***** Stored data *****

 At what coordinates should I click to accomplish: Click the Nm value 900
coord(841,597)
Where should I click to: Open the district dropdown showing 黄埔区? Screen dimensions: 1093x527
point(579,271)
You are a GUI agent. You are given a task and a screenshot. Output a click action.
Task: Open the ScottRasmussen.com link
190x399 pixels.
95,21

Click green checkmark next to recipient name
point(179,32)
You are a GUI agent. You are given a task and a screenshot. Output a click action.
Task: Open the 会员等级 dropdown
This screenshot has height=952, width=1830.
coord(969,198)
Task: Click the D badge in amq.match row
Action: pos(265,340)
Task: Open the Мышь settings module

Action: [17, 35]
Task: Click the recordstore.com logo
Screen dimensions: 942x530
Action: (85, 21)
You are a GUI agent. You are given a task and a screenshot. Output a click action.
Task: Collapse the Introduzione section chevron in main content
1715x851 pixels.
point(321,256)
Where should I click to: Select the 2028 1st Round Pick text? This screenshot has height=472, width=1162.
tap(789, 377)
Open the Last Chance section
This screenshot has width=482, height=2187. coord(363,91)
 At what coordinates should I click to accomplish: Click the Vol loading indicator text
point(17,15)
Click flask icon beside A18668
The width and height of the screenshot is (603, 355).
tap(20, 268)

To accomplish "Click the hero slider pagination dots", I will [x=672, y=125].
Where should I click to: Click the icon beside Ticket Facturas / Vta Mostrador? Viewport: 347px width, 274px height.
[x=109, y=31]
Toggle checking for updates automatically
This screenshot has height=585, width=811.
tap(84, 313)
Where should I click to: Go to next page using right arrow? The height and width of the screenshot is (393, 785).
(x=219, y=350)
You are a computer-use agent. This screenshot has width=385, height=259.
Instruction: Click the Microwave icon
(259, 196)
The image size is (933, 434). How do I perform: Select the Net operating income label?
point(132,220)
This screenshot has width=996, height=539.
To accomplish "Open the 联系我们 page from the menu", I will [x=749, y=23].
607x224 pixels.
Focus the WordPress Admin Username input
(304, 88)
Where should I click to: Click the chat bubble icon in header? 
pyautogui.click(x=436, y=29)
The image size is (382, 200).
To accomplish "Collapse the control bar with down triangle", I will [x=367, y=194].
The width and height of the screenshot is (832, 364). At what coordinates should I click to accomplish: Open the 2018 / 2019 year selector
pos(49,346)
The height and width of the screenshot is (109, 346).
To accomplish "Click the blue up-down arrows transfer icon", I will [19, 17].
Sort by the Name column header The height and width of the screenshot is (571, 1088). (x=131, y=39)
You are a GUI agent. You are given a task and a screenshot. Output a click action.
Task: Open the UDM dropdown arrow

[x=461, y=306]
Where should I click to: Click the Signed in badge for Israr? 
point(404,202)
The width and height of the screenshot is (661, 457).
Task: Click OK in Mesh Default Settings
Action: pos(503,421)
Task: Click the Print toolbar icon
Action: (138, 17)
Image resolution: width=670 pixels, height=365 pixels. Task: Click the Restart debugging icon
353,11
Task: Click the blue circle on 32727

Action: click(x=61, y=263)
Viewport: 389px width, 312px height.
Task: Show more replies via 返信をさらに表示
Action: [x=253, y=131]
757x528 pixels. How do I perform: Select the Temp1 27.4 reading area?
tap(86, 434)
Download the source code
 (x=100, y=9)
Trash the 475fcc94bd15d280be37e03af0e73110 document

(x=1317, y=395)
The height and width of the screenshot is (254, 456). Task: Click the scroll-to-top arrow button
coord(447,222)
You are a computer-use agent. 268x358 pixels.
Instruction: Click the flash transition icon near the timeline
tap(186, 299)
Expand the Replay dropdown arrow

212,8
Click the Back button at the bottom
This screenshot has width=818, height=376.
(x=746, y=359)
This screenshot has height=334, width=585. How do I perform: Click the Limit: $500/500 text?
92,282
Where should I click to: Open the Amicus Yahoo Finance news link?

*****

Copy each line of the data exactly, please.

 At what coordinates should I click to accomplish: Click the Nm value 900
coord(841,597)
Where should I click to: Open the district dropdown showing 黄埔区? Screen dimensions: 1093x527
point(579,271)
You are a GUI agent. You are given a task and a screenshot. Output a click action.
Task: Open the ScottRasmussen.com link
190x399 pixels.
95,21

Click green checkmark next to recipient name
point(179,32)
You are a GUI agent. You are given a task and a screenshot. Output a click action.
Task: Open the 会员等级 dropdown
This screenshot has height=952, width=1830.
coord(969,198)
Task: Click the D badge in amq.match row
Action: pos(265,340)
Task: Open the Мышь settings module

Action: [17, 35]
Task: Click the recordstore.com logo
Screen dimensions: 942x530
Action: (85, 21)
You are a GUI agent. You are given a task and a screenshot. Output a click action.
Task: Collapse the Introduzione section chevron in main content
1715x851 pixels.
point(321,256)
Where should I click to: Select the 2028 1st Round Pick text? This screenshot has height=472, width=1162.
tap(789, 377)
Open the Last Chance section
This screenshot has width=482, height=2187. coord(363,91)
 At what coordinates should I click to accomplish: Click the Vol loading indicator text
point(17,15)
Click flask icon beside A18668
The width and height of the screenshot is (603, 355).
tap(20, 268)

To accomplish "Click the hero slider pagination dots", I will [x=672, y=125].
Where should I click to: Click the icon beside Ticket Facturas / Vta Mostrador? Viewport: 347px width, 274px height.
[x=109, y=31]
Toggle checking for updates automatically
This screenshot has height=585, width=811.
tap(84, 313)
Where should I click to: Go to next page using right arrow? The height and width of the screenshot is (393, 785).
(x=219, y=350)
You are a computer-use agent. This screenshot has width=385, height=259.
Instruction: Click the Microwave icon
(259, 196)
The image size is (933, 434). How do I perform: Select the Net operating income label?
point(132,220)
This screenshot has width=996, height=539.
To accomplish "Open the 联系我们 page from the menu", I will [x=749, y=23].
607x224 pixels.
Focus the WordPress Admin Username input
(304, 88)
Where should I click to: Click the chat bubble icon in header? 
pyautogui.click(x=436, y=29)
The image size is (382, 200).
To accomplish "Collapse the control bar with down triangle", I will [x=367, y=194].
The width and height of the screenshot is (832, 364). At what coordinates should I click to accomplish: Open the 2018 / 2019 year selector
pos(49,346)
The height and width of the screenshot is (109, 346).
To accomplish "Click the blue up-down arrows transfer icon", I will [19, 17].
Sort by the Name column header The height and width of the screenshot is (571, 1088). (x=131, y=39)
You are a GUI agent. You are given a task and a screenshot. Output a click action.
Task: Open the UDM dropdown arrow

[x=461, y=306]
Where should I click to: Click the Signed in badge for Israr? 
point(404,202)
The width and height of the screenshot is (661, 457).
Task: Click OK in Mesh Default Settings
Action: pos(503,421)
Task: Click the Print toolbar icon
Action: (138, 17)
Image resolution: width=670 pixels, height=365 pixels. Task: Click the Restart debugging icon
353,11
Task: Click the blue circle on 32727

Action: click(x=61, y=263)
Viewport: 389px width, 312px height.
Task: Show more replies via 返信をさらに表示
Action: [x=253, y=131]
757x528 pixels. How do I perform: Select the Temp1 27.4 reading area?
tap(86, 434)
Download the source code
 (x=100, y=9)
Trash the 475fcc94bd15d280be37e03af0e73110 document

(x=1317, y=395)
The height and width of the screenshot is (254, 456). Task: Click the scroll-to-top arrow button
coord(447,222)
You are a computer-use agent. 268x358 pixels.
Instruction: Click the flash transition icon near the timeline
tap(186, 299)
Expand the Replay dropdown arrow

212,8
Click the Back button at the bottom
This screenshot has width=818, height=376.
(x=746, y=359)
This screenshot has height=334, width=585. How do I perform: Click the Limit: $500/500 text?
92,282
Where should I click to: Open the Amicus Yahoo Finance news link?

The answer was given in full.